Start of Block

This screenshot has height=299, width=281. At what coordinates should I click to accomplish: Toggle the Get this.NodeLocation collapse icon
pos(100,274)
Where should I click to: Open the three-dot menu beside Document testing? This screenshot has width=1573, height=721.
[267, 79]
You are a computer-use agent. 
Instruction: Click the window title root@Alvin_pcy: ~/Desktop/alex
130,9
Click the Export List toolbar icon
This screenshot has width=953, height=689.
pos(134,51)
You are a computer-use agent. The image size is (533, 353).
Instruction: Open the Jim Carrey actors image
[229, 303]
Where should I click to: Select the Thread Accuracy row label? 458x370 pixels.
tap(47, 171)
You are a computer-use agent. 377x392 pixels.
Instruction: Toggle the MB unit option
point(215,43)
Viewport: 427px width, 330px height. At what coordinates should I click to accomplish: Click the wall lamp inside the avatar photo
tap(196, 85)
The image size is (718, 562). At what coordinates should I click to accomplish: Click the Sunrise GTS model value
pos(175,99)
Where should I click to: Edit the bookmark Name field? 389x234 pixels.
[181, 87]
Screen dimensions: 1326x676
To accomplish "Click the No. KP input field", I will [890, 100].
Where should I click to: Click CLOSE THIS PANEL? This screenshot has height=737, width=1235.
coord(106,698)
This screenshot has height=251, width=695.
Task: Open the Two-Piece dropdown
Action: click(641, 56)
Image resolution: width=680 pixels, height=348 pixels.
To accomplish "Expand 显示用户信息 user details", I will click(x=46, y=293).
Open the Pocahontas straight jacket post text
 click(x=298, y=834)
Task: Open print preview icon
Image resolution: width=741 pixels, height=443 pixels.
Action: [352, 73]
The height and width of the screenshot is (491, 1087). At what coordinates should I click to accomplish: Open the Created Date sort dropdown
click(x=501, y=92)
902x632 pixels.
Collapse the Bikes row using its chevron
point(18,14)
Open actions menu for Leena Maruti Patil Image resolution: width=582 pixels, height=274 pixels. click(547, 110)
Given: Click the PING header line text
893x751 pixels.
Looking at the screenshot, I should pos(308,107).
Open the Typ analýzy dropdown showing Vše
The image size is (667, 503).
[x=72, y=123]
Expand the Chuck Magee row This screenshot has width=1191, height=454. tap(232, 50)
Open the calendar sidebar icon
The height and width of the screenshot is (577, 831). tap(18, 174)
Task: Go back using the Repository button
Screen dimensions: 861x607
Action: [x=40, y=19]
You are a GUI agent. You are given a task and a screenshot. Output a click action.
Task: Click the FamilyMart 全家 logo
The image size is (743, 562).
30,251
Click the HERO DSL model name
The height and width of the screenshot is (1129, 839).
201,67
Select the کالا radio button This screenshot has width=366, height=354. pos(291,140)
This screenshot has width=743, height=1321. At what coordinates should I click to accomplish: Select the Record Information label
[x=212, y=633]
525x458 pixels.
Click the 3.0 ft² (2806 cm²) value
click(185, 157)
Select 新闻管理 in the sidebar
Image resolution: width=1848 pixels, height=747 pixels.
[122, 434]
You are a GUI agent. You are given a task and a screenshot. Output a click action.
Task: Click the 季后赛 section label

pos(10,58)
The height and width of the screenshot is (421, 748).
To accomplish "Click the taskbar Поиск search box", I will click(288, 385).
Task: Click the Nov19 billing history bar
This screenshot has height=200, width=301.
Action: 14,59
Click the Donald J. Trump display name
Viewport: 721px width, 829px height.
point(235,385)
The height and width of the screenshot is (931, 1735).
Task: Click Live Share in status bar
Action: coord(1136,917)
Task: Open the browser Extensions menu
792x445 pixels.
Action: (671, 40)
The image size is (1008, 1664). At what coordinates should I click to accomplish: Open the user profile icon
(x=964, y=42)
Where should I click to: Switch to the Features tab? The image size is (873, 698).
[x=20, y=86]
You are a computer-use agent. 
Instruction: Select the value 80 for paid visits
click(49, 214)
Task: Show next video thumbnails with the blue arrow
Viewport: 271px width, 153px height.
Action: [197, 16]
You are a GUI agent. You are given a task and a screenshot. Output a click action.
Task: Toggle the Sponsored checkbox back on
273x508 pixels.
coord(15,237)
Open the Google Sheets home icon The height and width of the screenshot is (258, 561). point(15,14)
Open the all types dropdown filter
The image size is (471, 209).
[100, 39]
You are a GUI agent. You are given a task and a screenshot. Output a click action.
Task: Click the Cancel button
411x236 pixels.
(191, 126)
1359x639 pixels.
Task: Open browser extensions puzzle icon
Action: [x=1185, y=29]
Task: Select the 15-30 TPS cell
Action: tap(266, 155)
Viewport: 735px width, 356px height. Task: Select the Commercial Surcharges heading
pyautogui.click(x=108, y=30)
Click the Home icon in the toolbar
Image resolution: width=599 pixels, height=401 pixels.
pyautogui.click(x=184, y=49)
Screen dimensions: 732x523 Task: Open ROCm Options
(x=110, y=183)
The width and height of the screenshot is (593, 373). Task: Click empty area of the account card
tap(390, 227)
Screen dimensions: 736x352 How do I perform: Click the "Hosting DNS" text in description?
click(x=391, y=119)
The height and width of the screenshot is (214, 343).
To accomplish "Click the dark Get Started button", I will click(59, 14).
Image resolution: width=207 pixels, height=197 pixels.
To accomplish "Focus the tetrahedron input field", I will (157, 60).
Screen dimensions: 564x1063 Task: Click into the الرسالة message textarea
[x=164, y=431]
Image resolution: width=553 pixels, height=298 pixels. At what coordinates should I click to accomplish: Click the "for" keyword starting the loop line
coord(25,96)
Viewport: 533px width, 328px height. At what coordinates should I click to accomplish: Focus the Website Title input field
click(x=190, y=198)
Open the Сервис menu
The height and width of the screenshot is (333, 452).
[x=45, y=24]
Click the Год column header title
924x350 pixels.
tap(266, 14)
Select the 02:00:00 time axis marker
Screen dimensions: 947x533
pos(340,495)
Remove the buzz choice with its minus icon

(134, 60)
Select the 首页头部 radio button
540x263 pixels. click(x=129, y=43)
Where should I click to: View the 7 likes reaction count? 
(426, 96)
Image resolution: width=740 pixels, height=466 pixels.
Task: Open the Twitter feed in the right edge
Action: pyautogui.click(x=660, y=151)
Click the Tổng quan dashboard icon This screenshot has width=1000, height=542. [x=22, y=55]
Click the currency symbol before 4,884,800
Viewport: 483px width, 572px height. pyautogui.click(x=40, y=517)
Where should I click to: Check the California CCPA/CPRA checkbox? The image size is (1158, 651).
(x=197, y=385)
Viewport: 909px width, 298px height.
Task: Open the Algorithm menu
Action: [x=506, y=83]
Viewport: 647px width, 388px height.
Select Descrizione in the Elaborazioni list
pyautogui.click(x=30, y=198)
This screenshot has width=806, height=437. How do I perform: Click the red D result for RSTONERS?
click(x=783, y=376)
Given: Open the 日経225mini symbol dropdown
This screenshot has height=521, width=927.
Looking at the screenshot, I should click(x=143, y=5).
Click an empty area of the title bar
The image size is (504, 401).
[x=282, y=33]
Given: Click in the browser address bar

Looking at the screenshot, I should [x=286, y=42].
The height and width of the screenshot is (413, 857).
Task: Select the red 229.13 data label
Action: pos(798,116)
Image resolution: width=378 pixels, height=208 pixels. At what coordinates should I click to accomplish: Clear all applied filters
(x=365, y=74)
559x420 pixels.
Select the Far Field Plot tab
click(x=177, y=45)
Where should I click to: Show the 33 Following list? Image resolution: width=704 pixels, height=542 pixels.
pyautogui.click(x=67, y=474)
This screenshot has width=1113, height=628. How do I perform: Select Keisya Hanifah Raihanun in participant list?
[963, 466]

End of Block

▶ [Required work] Pull out every line of the records that includes the string "will".

▶ [Task solution]
To accomplish "Click the No. KP input field", I will [890, 100].
To accomplish "Expand 显示用户信息 user details", I will click(x=46, y=293).
To accomplish "Click the taskbar Поиск search box", I will click(288, 385).
To accomplish "Click the dark Get Started button", I will click(59, 14).
To accomplish "Focus the tetrahedron input field", I will (157, 60).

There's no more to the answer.